Kıbrıs Vakıflar İdaresi Genel Müdürü İbrahim Benter’in damadı ve ekonomiyi İslami esaslara göre şekillendirmeyi savunduğu ileri sürülen ESKAD’ın (Evrensel Sevgi ve Kardeşlik Derneği) 2014-2017 tarihleri arasında başkanlığını yürüten Recep Günaydın’ın Türkiye Kızılay’ın Kuzey Kıbrıs Delegasyonluğu Başkanlığı’na getirilmesiyle, Kuzey Kıbrıs Türk Kızılay Derneği’nde birçok usulsüzlük yapılmaya başlandığı doğru mudur?
Ülkemizin en değerli arkeologlarından ve sanat tarihçilerinden, Eski Eserler ve Müzeler Dairesi eski Müdür Muavini Tuncer Bağışkan’ın belgeleriyle daha önce yayınladığı, ‘türbe’ olarak lanse edilen uyduruk mezarların yapılması ile Recep Günaydın’ın bir ilişkisi var mıdır?
Sahipsiz eski mumlukların yanı sıra İzzet Efendi Sokağı Nedim Efendi adak yeri, Alay Bey Sokağı Abdi Çavuş adak yeri, Polis sokağı ile Mahmut Paşa sokaklarının köşesindeki Mahmut Paşa adak yeri ve Çetinkaya Zahra burcundaki Zehra Kadın adak yerine niçin ve ne kadar ücret ödenerek inşaat yapılmış ve kaynak nereden bulunarak sahte mezarlar inşa edilmiştir?
Geçmişte çocukların oyun oynadığı, yönlerini bulmak için yeşil bir bezle işaretledikleri bir yer olması ve tesadüfen mumluk haline gelmesi dışında hiçbir özelliği olmayan Mahmut Paşa adak yerine Anıtlar Yüksek Kurulu’nun ret kararına rağmen, yasa dışı olarak 'Osmanlı şehit mezarı' neden ve kaç TL harcanarak yapıldı?
Hamitköy’e, İplik pazarına, Mağusa Mustafa Paşa Camisi'ne uyduruk mezarlar niçin yapıldı? Ve kaynak nereden bulundu?
Mağusa Mehmetali Görmüş Sokağı’nda Garip (Öksüzce) Dede'nin bir mezarı varken, yanına ikinci bir sözde 'Osmanlı şehit mezarı' daha neden yapıldı ve kaynağı nereden temin edildi?
Sahte mezarları yapan inşaat şirketinin sahibi kimdir?
Recep Günaydın'ın bahse konu inşaatlarla bir ilişkisi var mı?
ESKAD’ın burs sağladığı öğrencilerin aylık ödemeleri Kıbrıs Türk Tütün Endüstrisi ile yapılan ve içeriği bilinmeyen bir anlaşma ile Türkiye Kızılayı’nın Kuzey Kıbrıs Türk Kızılay Derneği'ne gönderdiği bağışlardan mı ödendi?
Bu öğrenciler hangi kriterlere göre seçildi?

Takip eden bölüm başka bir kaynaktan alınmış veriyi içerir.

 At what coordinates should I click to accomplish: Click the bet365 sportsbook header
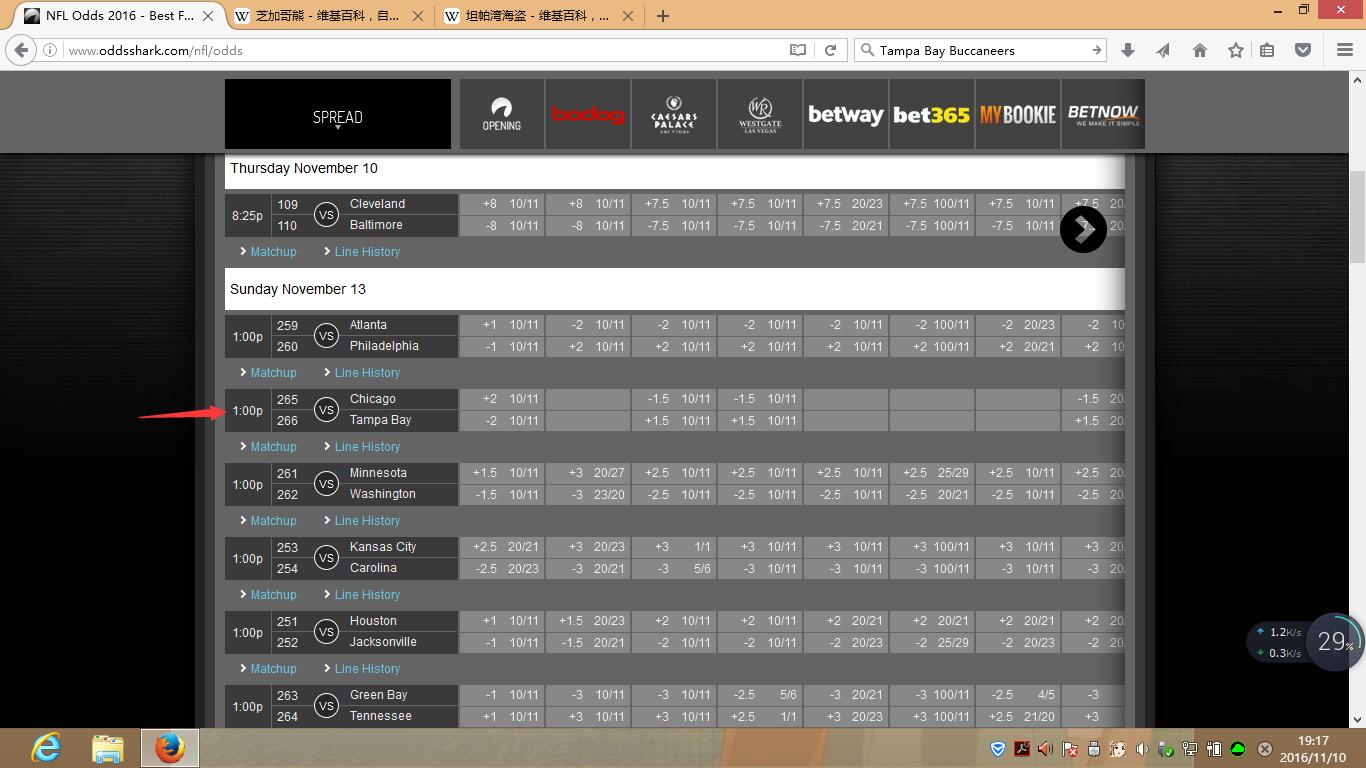tap(931, 115)
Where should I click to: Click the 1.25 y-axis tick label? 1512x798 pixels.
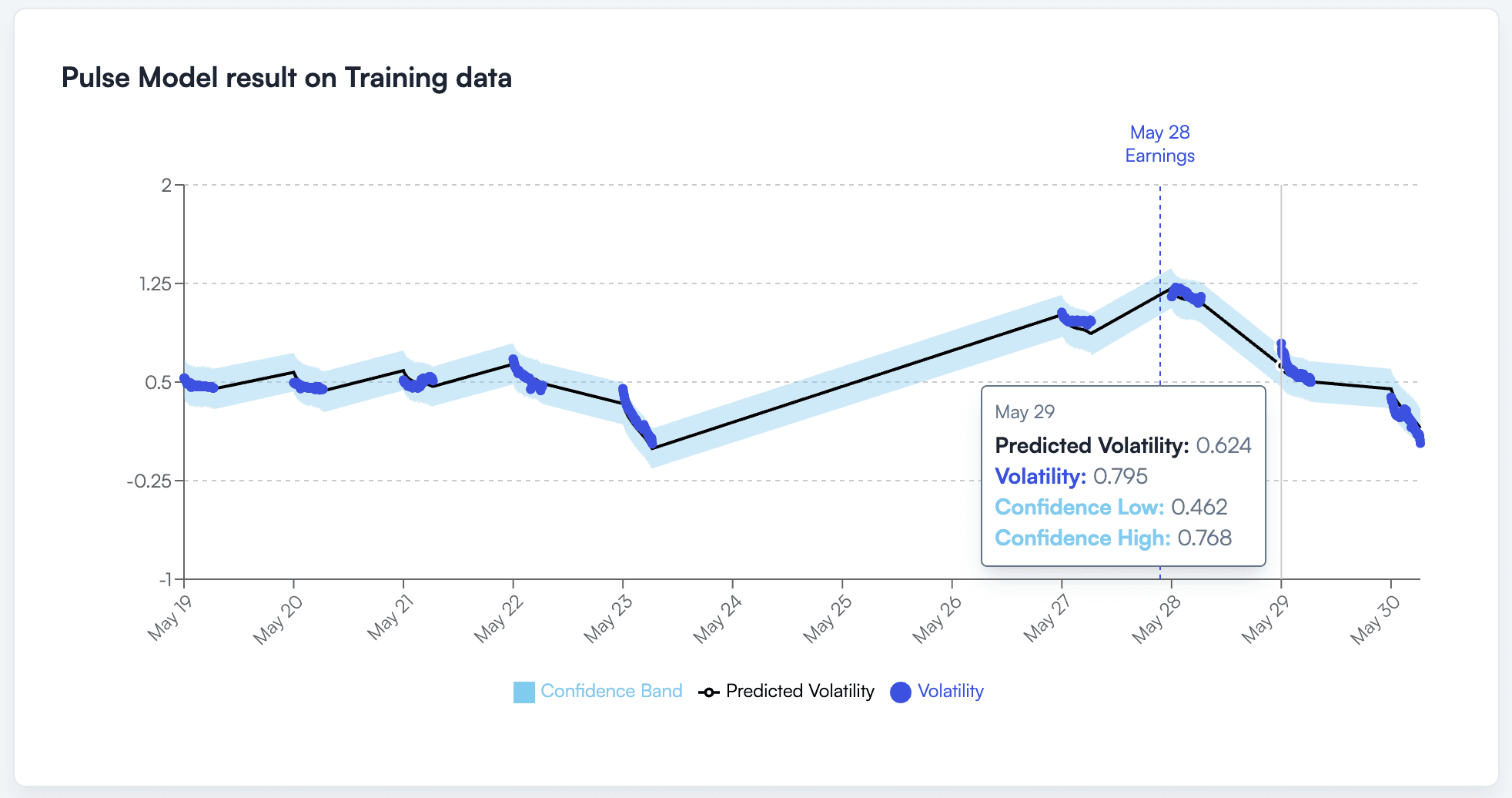coord(156,283)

Bilinen en az 121 öğrenciye her ay 350 TL bağış yapılmasının koşulları nedir?
Düzenli yapıldığı anlaşılan bağışların içeriğinden neden Kuzey Kıbrıs Türk Kızılay Derneği Yönetim Kurulu’ndaki çoğu yöneticinin haberi olmadı? Burs verileceği duyurusu yapıldı mı? Burs talebinde bulunanlardan hiç başvuru alındı mı?
Kıbrıs Vakıflar İdaresi’nin ürettiği ve yönetimini üstlendiği İyilik Gönüllüleri için çekilen bazı belgesellerin, bazı etkinliklerin sahne, ışık ve led ekran kurulumu, etkinlik çekimleri, dağıtmak için satın alınan bazı oyuncakların faturası neden oldukça geniş kaynaklara sahip Kıbrıs Vakıflar İdaresi’ne değil de Kuzey Kıbrıs Türk Kızılay Derneği’ne kesilmiştir?
Ve niçin ödemeler Türk Kızılay’ın gönderdiği bağışla Kuzey Kıbrıs Türk Kızılayı tarafından yapılmıştır?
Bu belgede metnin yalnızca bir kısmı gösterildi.